Para plasmar estos exactos procesos parasitológicos, para concebir con la creatividad literaria un estudio microscópico de algo que acaece como violentas transformaciones en el diminuto espacio de un glóbulo rojo, de un eritrocito, con la maestría de un investigador científico, Miguel Otero Silva tomó lecciones de Parasitología Tropical con reconocidos científicos estudiosos e investigadores de la materia, como Francisco Tejera, José Francisco Torrealba y Félix Pifano.

La narración de los síntomas y signos que sacuden a sus personajes, la fiebre, los escalofríos, la hematuria, los abdómenes globulosos, la palidez, son verdaderas lecciones de Semiología clínica. Por ejemplo:

“… se sintió invadido en pleno trabajo por pastosas oleadas de pereza, de lasitud, de abandono, sacudido por breves latigazos de frío.”

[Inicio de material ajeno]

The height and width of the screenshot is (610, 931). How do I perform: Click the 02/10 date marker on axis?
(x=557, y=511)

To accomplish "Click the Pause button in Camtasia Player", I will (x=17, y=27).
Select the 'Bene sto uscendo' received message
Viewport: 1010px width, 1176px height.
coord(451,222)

“… sabía que ya venía a su encuentro el ramalazo de un acceso palúdico y se dispuso a recibirlo. Acurrucado sobre los hilos del chinchorro sintió llegar a su piel, a la pulpa de su carne, a la raíz de sus cabellos, a la masa blanca de sus huesos, un frío que iba creciendo como un caño y haciéndose más hondo como una puñalada. Se estremeció el chinchorro bajo el temblor de sus miembros y el entrechocar de sus dientes…”

Tras los escalofríos glaciares, describe la fiebre, tan terrible como las llamas de un pavoroso incendio: “…El frío se extinguió al rato. En su lugar surgieron aletazos de calor cada vez más intensos, cada vez más frecuentes… y comenzó a arder como una lámpara, encendido el rostro como flor de la cayena, de arcilla los labios resecos, de espejo brillante las pupilas dilatadas…Era un sudor a raudales que traspasaba las ropas… y goteaba al suelo como el rocío.”

Miguel Otero describe la epidemia con el rigor trágico de una catástrofe, del paso despiadado de la muerte: “La salida de las aguas arrojó sobre Ortiz, sobre Parapara, sobre todos los caseríos contiguos, una implacable marca de fiebre y muerte que amenazó con borrar para siempre el rastro de aquellos pueblos.”

Debió tratarse del falciparum, porque no eran fiebres que bajaban a las pocas horas con períodos de acalmia, sino que eran continuas, día y noche, entre contorsiones y delirios. Era la “Económica” porque mataba a los cuatro días sin gastos en quinina, curanderos o médicos. La fiebre fría que mató a Epifanio el bodeguero que se creía inmune. La fiebre perniciosa. “…-Nos estamos quedando solos -dijo melancólicamente el padre Pernía”. “- ¡Dios mío haz un milagro! -gimió la señorita Berenice.” “ -Mándanos al menos un médico -gruñó el señor Cartaya.”

La enfermedad masacraba a la población con furia implacable. Pero el capítulo más desgarrador, más intenso y conmovedor es el de la hematuria.

“…cuando el enfermo vertió en el peltre blanco de la bacinilla un líquido rosado color de la pulpa del cundeamor… se quedó mirando fijamente la orina rosa y exclamó con atónito y atormentado acento: - ¡Hematuria!”